Wir sind dort aber auch auf die Zusammenarbeit mit der kommunalen Seite angewiesen. Wir wissen, dass die Vereinbarkeit von Familie und Beruf ganz wesentlich davon abhängt, wie die Kinderbetreuung aussieht und wie familienfreundlich man ist. Das spielt auch für die Entscheidung für Kinder sicher eine Rolle. Ich will aber auch sehr deutlich sagen: Es ist eine Rolle unter vielen. Das heißt, der Ausbau der Betreuung für Kinder unter drei Jahren ist dringend notwendig. Dort setzen wir – ich bin froh, dass dies die GRÜNEN mittragen – auch auf die Tagespflege. Auch die Bundesregierung setzt auf die Tagespflege und will sie, ebenso wie wir, qualitativ ausbauen. Sie will Rentenversicherungszuschüsse zahlen. Die Bundesregierung macht das in extrem komplizierten Gesetzen. Wir haben diese Regelung schon eingeführt.Das ist der große Unterschied.

(Beifall bei der CDU – Petra Fuhrmann (SPD): Sie zahlt Zuschüsse!)

Nicht ohne Grund geht Hessen beispielhaft voran. Darüber sind wir uns sicher einig. Die SPD will Kinder in irgendwelche Einrichtungen geben.

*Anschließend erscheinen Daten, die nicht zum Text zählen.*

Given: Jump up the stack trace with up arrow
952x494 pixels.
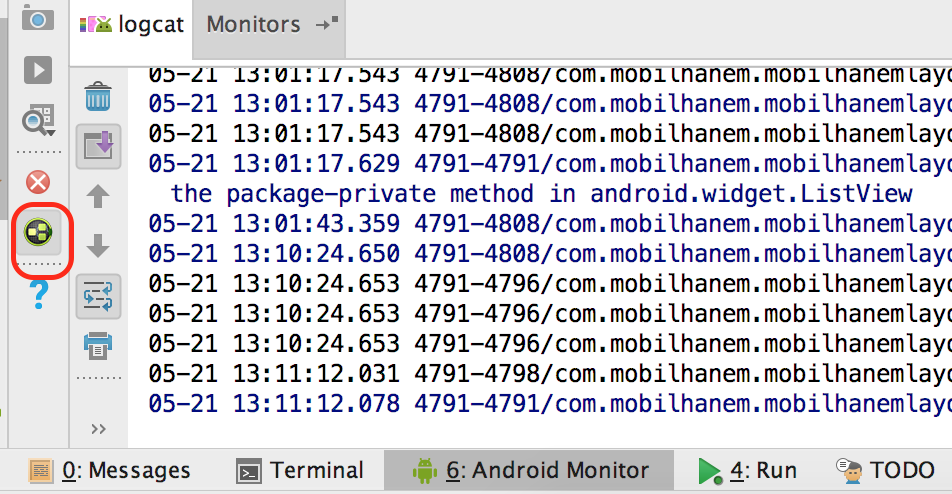Looking at the screenshot, I should pyautogui.click(x=98, y=197).
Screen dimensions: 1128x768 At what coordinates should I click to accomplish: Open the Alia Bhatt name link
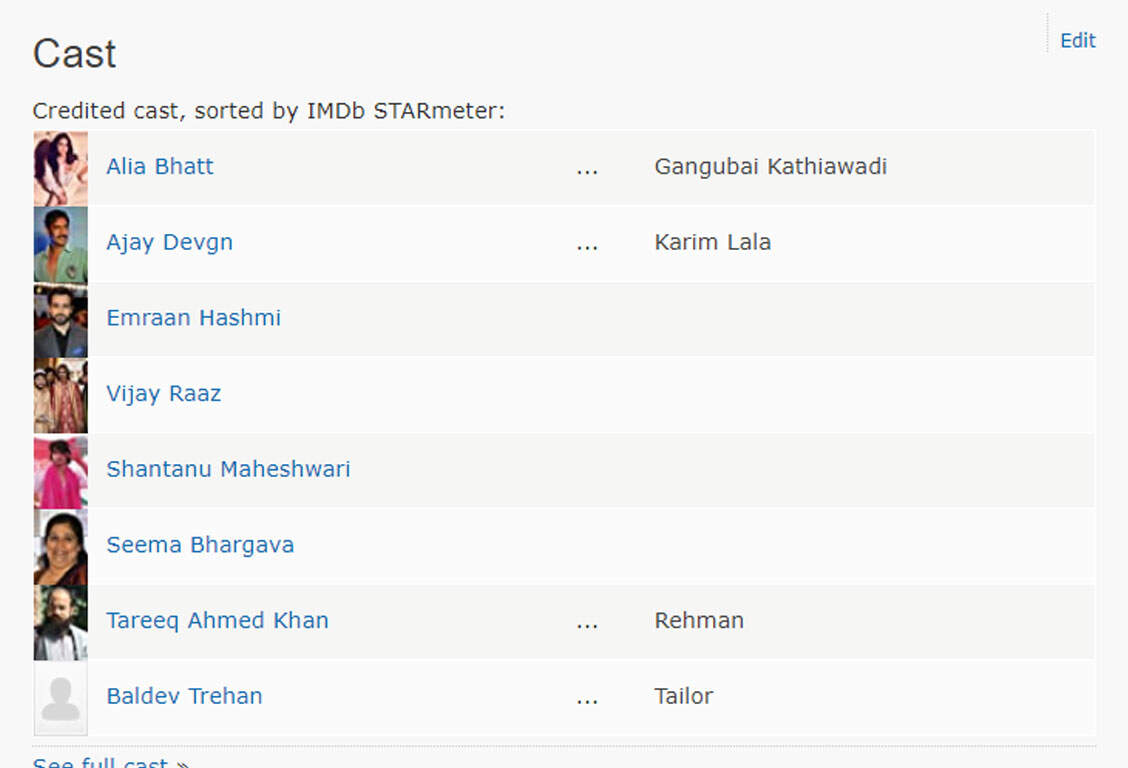(x=160, y=166)
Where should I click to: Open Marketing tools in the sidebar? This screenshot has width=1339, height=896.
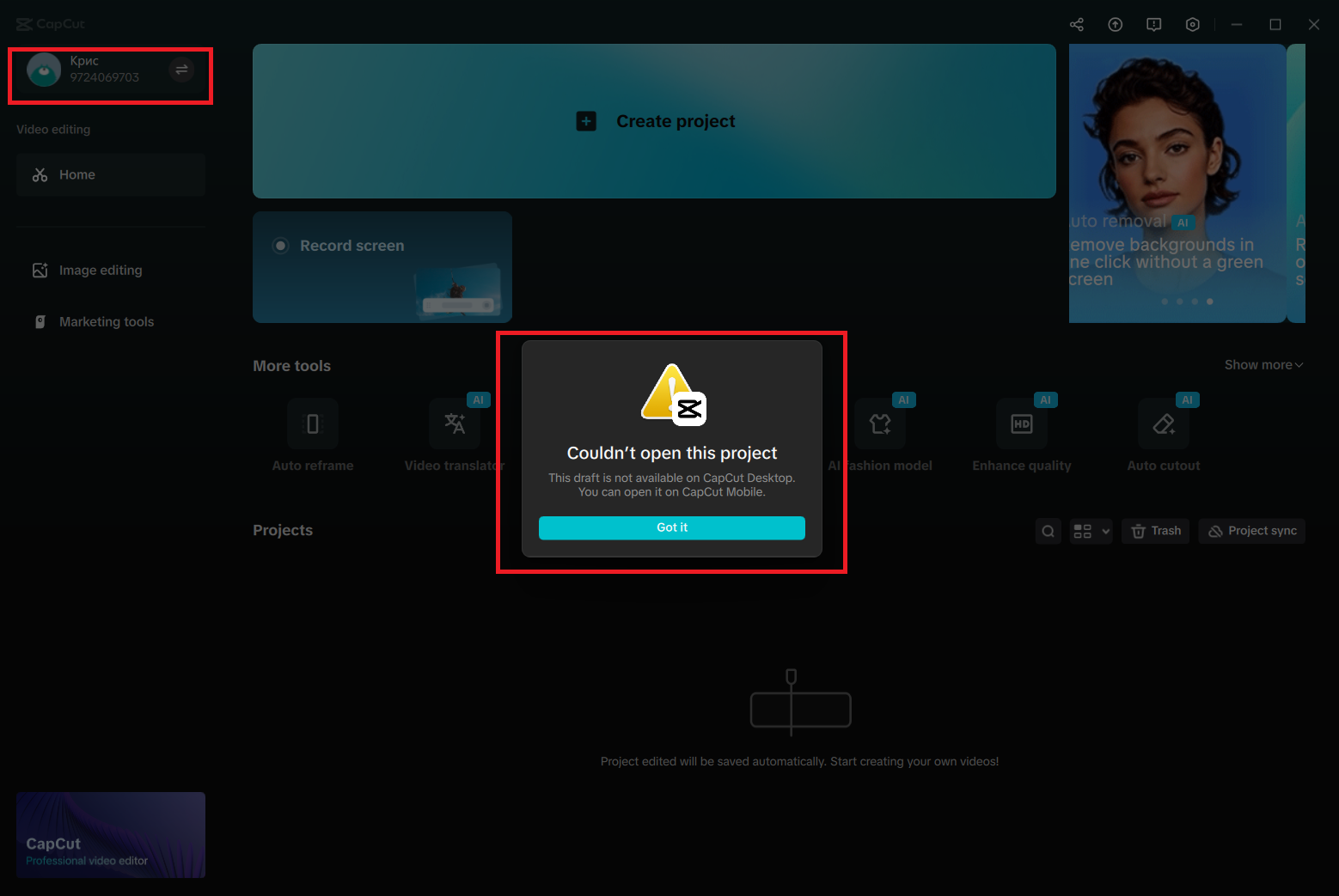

Sie meinen, Eltern könnten sich nicht für Tagesbetreuung entscheiden, weil bei der Tagesbetreuung die Bildungsqualität angeblich nicht gesichert ist. Sie setzen wieder auf das große flächendeckende Management. Sie wollen Kinder in Einrichtungen geben, aber Sie wollen den Eltern keine Wahlfreiheit geben. Ich sage dazu sehr deutlich: Dort ist die SPD auf dem Holzweg. Diesen Weg werden wir nicht mitgehen.

(Beifall bei der CDU)

Es geht darum, gemeinsam die Bedingungen für Familien, für die Entscheidung für Kinder, zu verbessern. Frau Kollegin Schulz-Asche, es ist eben nicht so, dass die Geburtenrate in Hessen anders ist als im restlichen Teil Deutschlands. Das haben Sie vorhin in Ihrer Rede ausgeführt. Das muss man klarstellen. Wir haben das Problem in ganz Deutschland, dass wir im europäischen Vergleich mit 1,34 Geburten pro Frau eine extrem niedrige Geburtenrate

haben. Dann sollten wir uns gemeinsam ganz ernsthaft über die Ursachen unterhalten.

Frau Ministerin, Frau Schulz-Asche möchte eine Zwischenfrage stellen.

Ich möchte gerne im Zusammenhang ausführen. – Wir müssen gemeinsam nach den Ursachen fragen. Dann sind wir vielleicht auch einer Meinung, dass es ganz wichtig ist, auch Eltern mit Kindern unter drei Jahren eine Wahlfreiheit und die Chance zu geben, wieder in den Beruf einzusteigen, dass wir hier dringend Verbesserungen schaffen müssen, indem wir z. B. die Zahl der Betreuungsangebote erhöhen. Hessen ist hier übrigens unter den Flächenländern im Westen Deutschlands am besten aufgestellt, was aber nicht heißt, dass wir uns auf unseren Lorbeeren ausruhen werden. Das heißt aber, dass die Betreuungsangebote bei uns eine ganz wichtige Rolle spielen.

Es geht sowohl um einen Bewusstseinswandel in den Köpfen als auch darum, dass wir die Menschen mitnehmen und ihnen zeigen, dass die Rahmenbedingungen vorhanden sind, dass eine partnerschaftliche Aufteilung von Familienarbeit möglich ist,damit nicht mit dem Finger auf jemanden gezeigt wird, der sagt, er will schnell in den Beruf zurückkehren. Das sind aber alles Dinge, die der Staat nicht verordnen kann.

(Petra Fuhrmann (SPD): Haben Sie dafür eine Mehrheit in Ihrer Fraktion?)

Das sind ganz wichtige Punkte, die insbesondere die Frauen interessieren,wenn sie eine Entscheidung für oder gegen Kinder treffen. Wir müssen uns auch darüber klar werden, dass es in Deutschland – das haben Sie nicht ausgeführt – gerade die Akademikerinnen sind,bei denen wir im internationalen Vergleich hinsichtlich der Geburtenrate miserabel abschneiden. Das ist deshalb so, weil in Deutschland viele der notwendigen Rahmenbedingungen nicht vorhanden sind.

(Kordula Schulz-Asche (BÜNDNIS 90/DIE GRÜ- NEN):Wer ist dafür verantwortlich?)

Weil Sie vorhin auf Hartz IV verwiesen haben, will ich Ihnen ganz deutlich sagen: Die Hessische Landesregierung hat das Thema Alleinerziehende in den Verhandlungen und im Existenzgrundlagengesetz in den Mittelpunkt gestellt und gesagt,das darf kein Vermittlungshindernis sein, sondern hier muss angesetzt werden. Betreuungsangebote müssen zur Verfügung gestellt werden, sodass auch Alleinerziehende in Sozialhilfe die Möglichkeit haben, einer Erwerbstätigkeit nachzugehen.